▸ TASK REQUIREMENTS:
1. List every organization or court named in the passage on the Ernewein class action below.
2. Carry the passage on the Ernewein class action forward from its final sentence.

# start of DOCUMENT

It is with regard to s. 4(1)(c) in particular that the plaintiffs are required to provide evidence of commonality.
The decision in Ernewein
Facts of the case in Ernewein
The plaintiff in Ernewein owned a General Motors truck which was designed with its fuel tank positioned outside the truck’s rails (i.e. the fuel tank was outside the structural frame, or chassis). The plaintiff claimed that the exposed positioning of the fuel tank created a risk of harm in the event of side-impact collisions. Twenty-eight different models of trucks were alleged to be negligently manufactured by General Motors between 1973 and 1991. The plaintiffs in the proposed class action claimed damages for the diminished value of their trucks because of the negligent manufacture, and sought punitive damages from General Motors.
The plaintiffs relied on a report titled "Engineering Analysis EA 92-041 General Motors Pickup Truck Defect Investigation" prepared by Mr. Pena, the U.S. Secretary of Transportation. That report was written after an investigation by the Office of Defects Investigation ("ODI") of the U.S. National Highway Traffic Safety Administration. The report concluded that the fuel tanks outside the rails posed an increased risk due to post-crash fires.
The defendant provided an affidavit sworn by a statistician who had analyzed “real world accident data”. That affidavit indicated that the risk of post-crash fires was not greater for the GM pickups than for other pickups. The defendant also submitted affidavit evidence, sworn by a GM engineer, to the effect that the different GM pickups had different fuel system designs and that depending on the model of truck, other elements of the vehicles, apart from the frames, provided protection to the fuel tanks. The report said: “it is impossible to generalize on how such vehicles will perform in particular crashes”. The defendants relied on that affidavit to argue that a finding that one plaintiff’s truck design posed an increased risk of harm could not be extrapolated to other truck designs.
Certification by the British Columbia Supreme Court
The British Columbia Supreme Court judge certified the action as a class proceeding because he found that the common issues between the individual plaintiffs predominated over issues affecting the individual members. He relied upon a report that claimed the location of the fuel tanks on all of the plaintiffs’ different trucks created a common risk.

# end of DOCUMENT
# start of DATA

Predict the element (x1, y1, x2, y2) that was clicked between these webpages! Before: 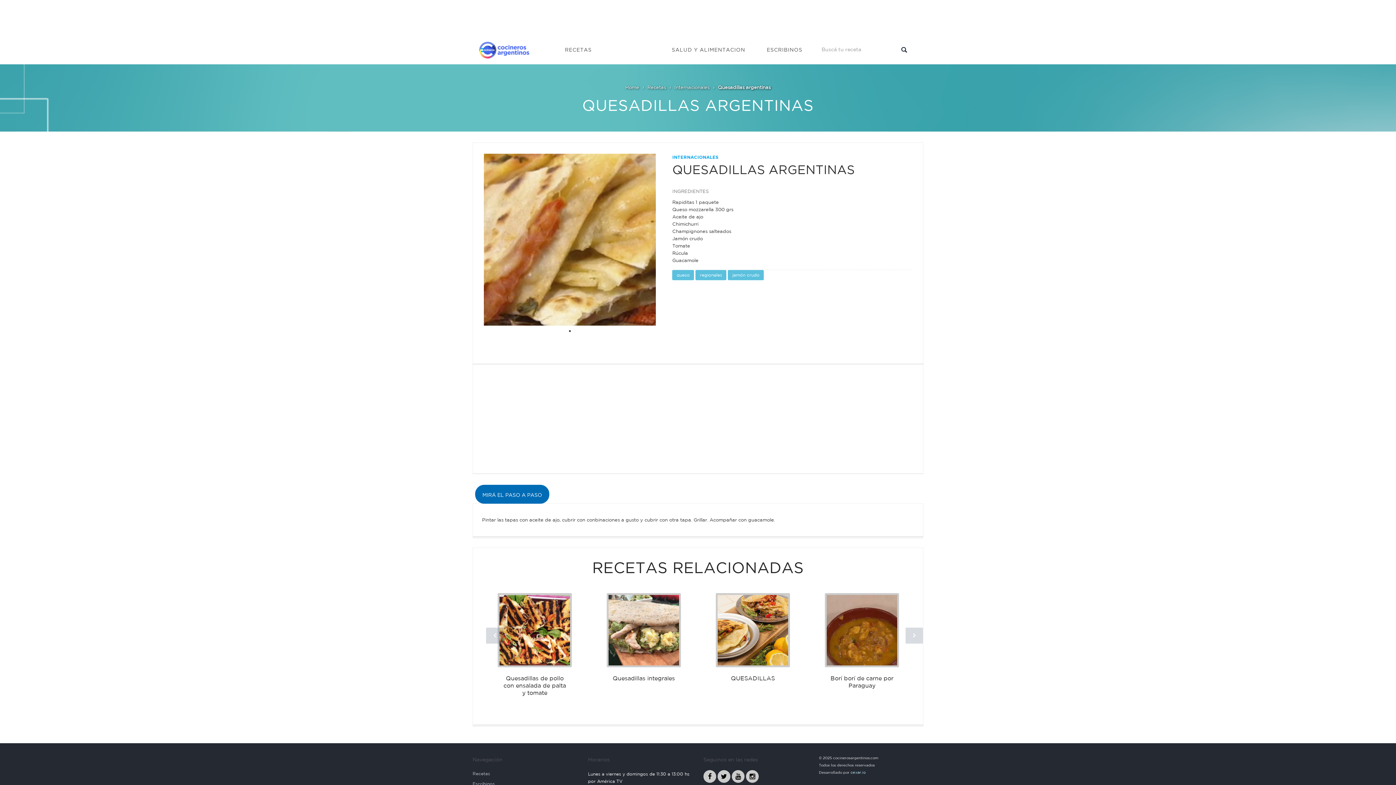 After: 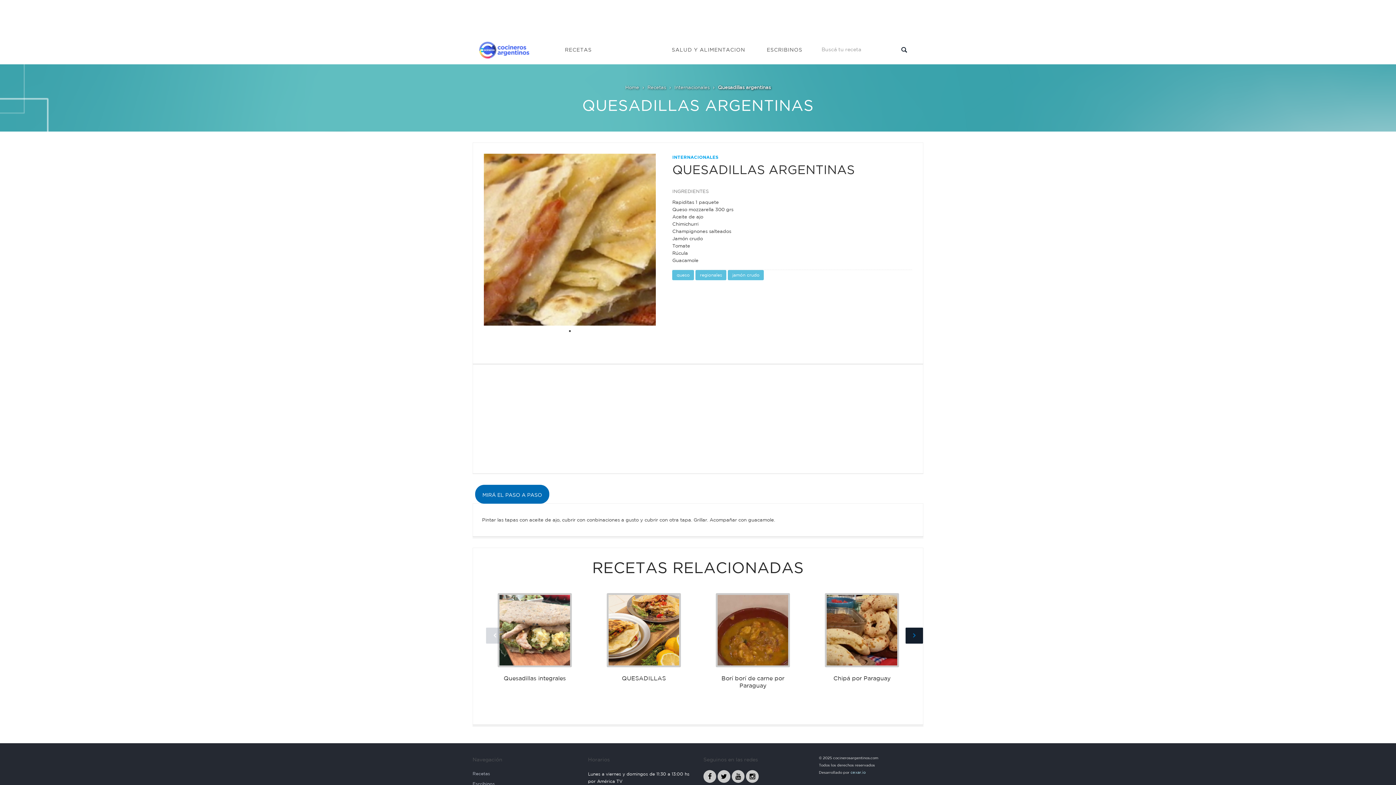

# end of DATA

▸ ANSWERS FOR THIS EXERCISE:
1.
- General Motors (GM)
- Office of Defects Investigation (ODI)
- U.S. National Highway Traffic Safety Administration
- British Columbia Supreme Court

2.
The British Columbia Supreme Court judge accepted that the report tendered by the plaintiffs was not admissible as evidence because it was not tendered through an expert, but said that he had to decide the question before him “upon an assumption that the facts [pleaded] are true… Thus, the report … for the purposes of this stage may be presumed to be true. The proof of those asserted facts is for a later stage.”
Certification quashed by the British Columbia Court of Appeal
In a unanimous judgment delivered by Newbury J.A., the British Columbia Court of Appeal held that the report that the judge relied upon to establish there were common issues between the plaintiffs was not “evidence”, and so should not have been relied on.
Having ruled the report inadmissible, the Court held that the plaintiffs had failed to establish an evidentiary basis for the commonality of issues between them. The only real evidence before the court was the expert evidence presented by General Motors to the effect that the different trucks all had different designs, and that generalizations about the risks inherent in the designs could not be made. This weighed against certification.
Regarding the requirement for evidence on certification proceedings, the Court said the following:
Although it is clear that no assessment of the merits of the claim takes place at the certification stage, it is equally clear that an “evidentiary basis” is required for each of the certification requirements other than that the pleadings disclose a cause of action. The phrases “evidentiary basis” and “basis in fact” were used by the Supreme Court of Canada in Hollick, (supra, at paras. 24-26) in such a manner as to be synonymous with “evidence”, and as the Chief Justice pointed out, the requirement arose from the statutory obligation placed on the plaintiff in a class proceeding in Ontario to file “one or more affidavits setting forth the material facts” to be relied upon. The British Columbia legislation is similar in this regard: s. 5(1) of the Act requires an applicant for certification to file an affidavit containing the items specified at s. 5(5), and the recipient of the notice of motion may also file affidavit material: s. 5(4).
(Ernewein at para. 25).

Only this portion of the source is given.